En publiant L’un de nous deux il y a dix ans, Jean-Noël Jeanneney trouva une voie autrement académique que le cours magistral pour transmettre sa matière et raconter une frange de l’histoire. Sous la direction de Jean-Claude Idée, Christophe Barbier et Emmanuel Dechartre raviveront le souvenir de la captivité de leurs personnages dans une maison en marge de Bunchenwald, en salle du Petit Montparnasse.

Après avoir été faits prisonniers, Simon (Simon Willame) informe Léon Blum (Emmanuel Dechatre) et Georges Mandel (Christophe Barbier) de l’assassinat de Philippe Henriot, fervent collaborationniste et milicien propagandiste du Führer pour Radio Paris. Dès lors, les deux politiques craignent représailles sanguinaires de la part de leurs bourreaux.

Dans la peur du joug de l’ombre planant au-dessus d’eux, l’urgence de la confession transformera l’échange jusqu’ici retenu en déclarations crescendo vivaces et intimistes. Le fidèle de Jaurès et le proche de Clemenceau se dévêtissent lentement et se livrent sur leurs aspirations et choix stratégiques les ayant menés jusque dans cette maison. Au travers de la transmission de leurs faits d’armes politiques passés, l’expression de leurs crainte et désespoir éclairera peu à peu les deux captifs d’une lucidité permettant à chacun de s’exprimer sur la guerre et la République, et cela sans concession.

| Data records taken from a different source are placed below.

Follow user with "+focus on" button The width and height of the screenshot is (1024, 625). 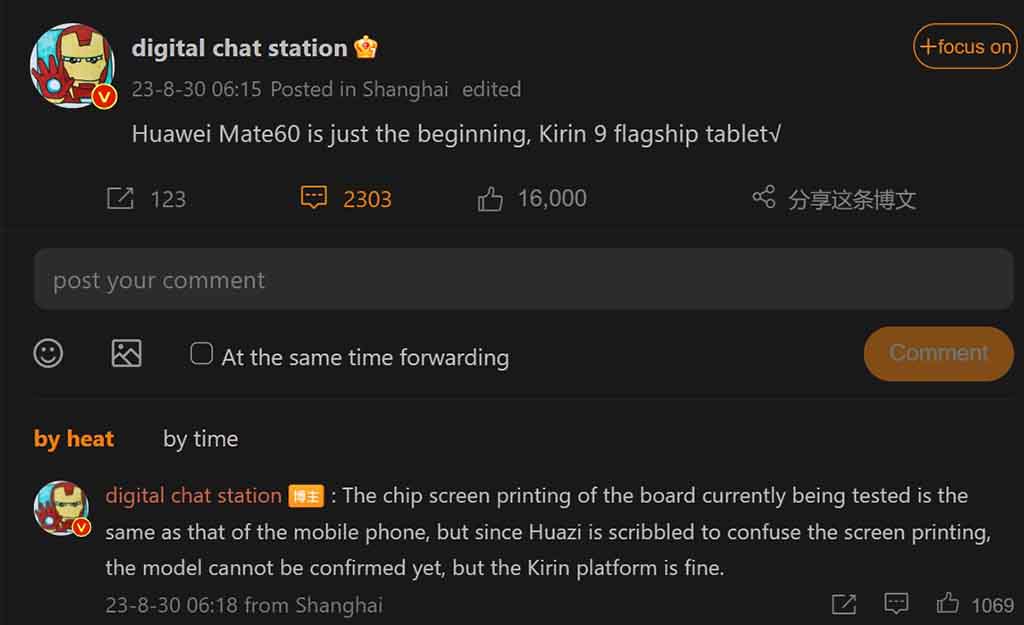pyautogui.click(x=965, y=46)
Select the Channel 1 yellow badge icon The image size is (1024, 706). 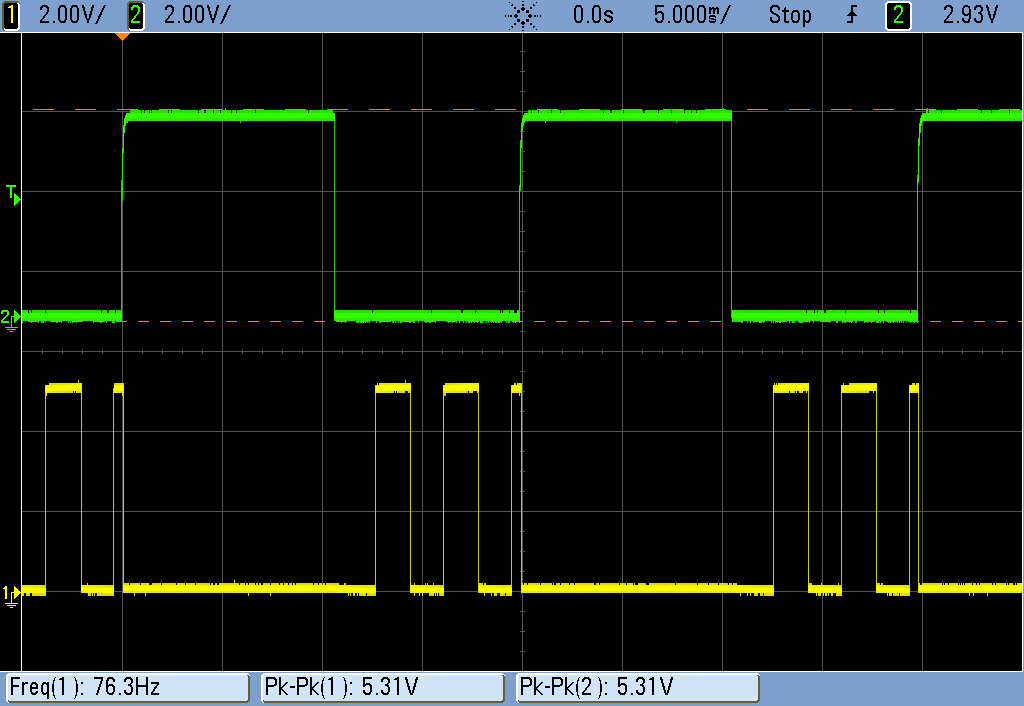tap(11, 15)
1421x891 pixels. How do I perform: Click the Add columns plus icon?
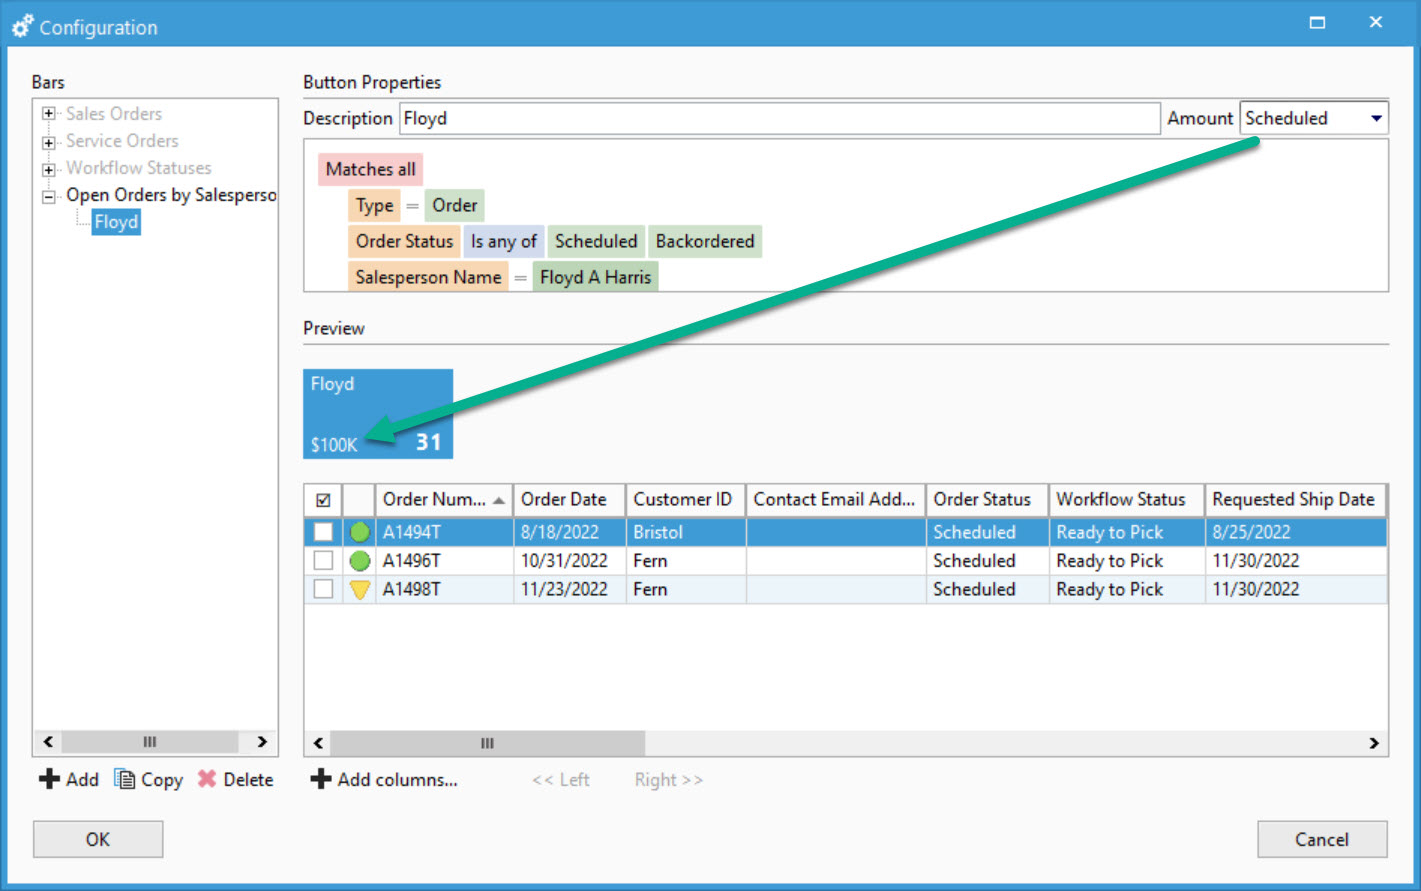(x=320, y=779)
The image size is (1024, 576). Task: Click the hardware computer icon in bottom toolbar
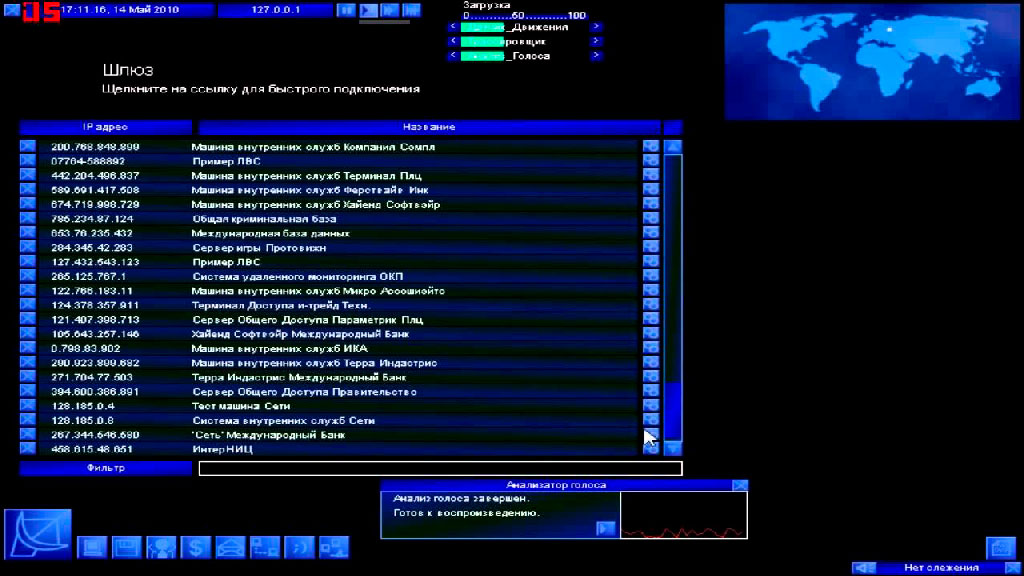(x=92, y=547)
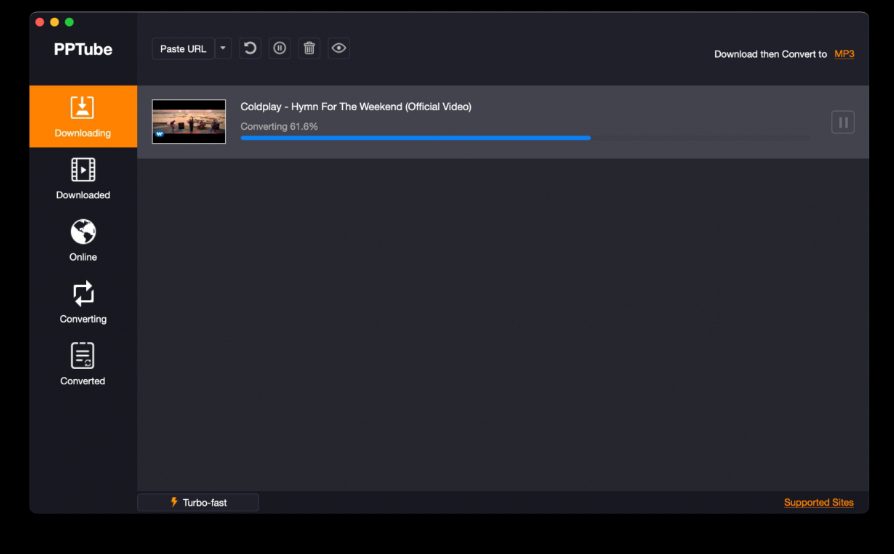Toggle the Turbo-fast mode button

coord(198,502)
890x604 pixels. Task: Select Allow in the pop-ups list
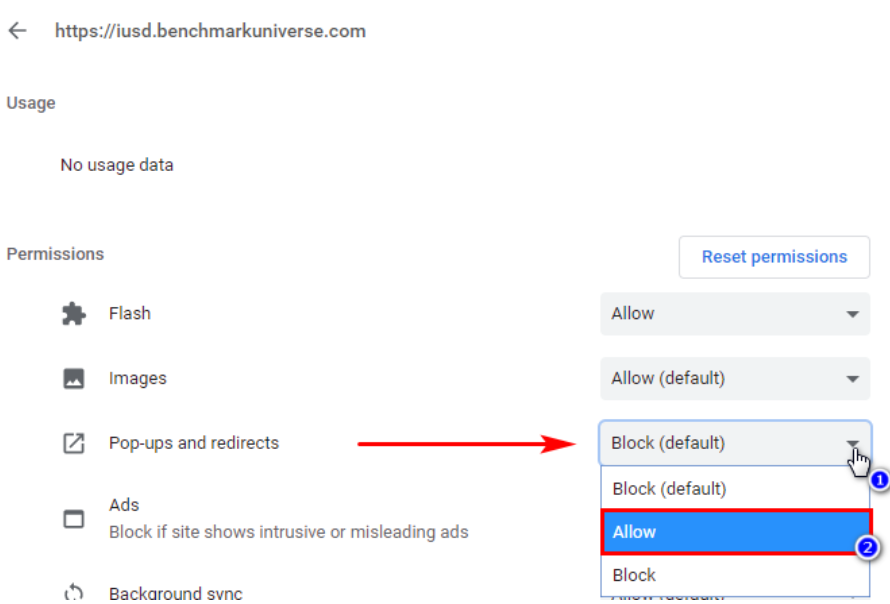pos(736,532)
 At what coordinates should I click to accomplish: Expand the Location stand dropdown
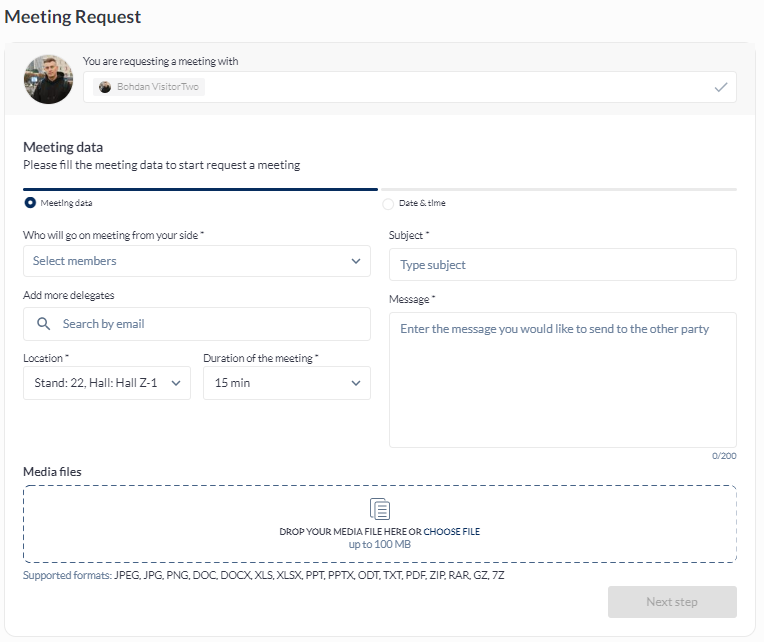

Le temps se dilue, la discussion se fait pressante, la peur se lit de plus en plus chez l’ancien Ministre des colonies et chez le chef du Front Populaire. Conscients de l’issue fatale qui leur est réservée, la passion s’impose progressivement, et les deux captifs transcendent leur dernière entrevue, à l’abris des regards et dans la pudeur que l’un d’entre eux emportera avec lui dans l’au-delà, et l’autre par-dessus la mort.

Si Jean-Noel Jeanneney eut pour idée de transmettre un épisode historique peut-être méconnu, Christophe Barbier et Emmanuel Dechartre réussissent à nous faire revivre le dernier témoignage de deux hommes dont la confession redoubla de vérité. Simon arrive. L’un de nous deux fait dos au public.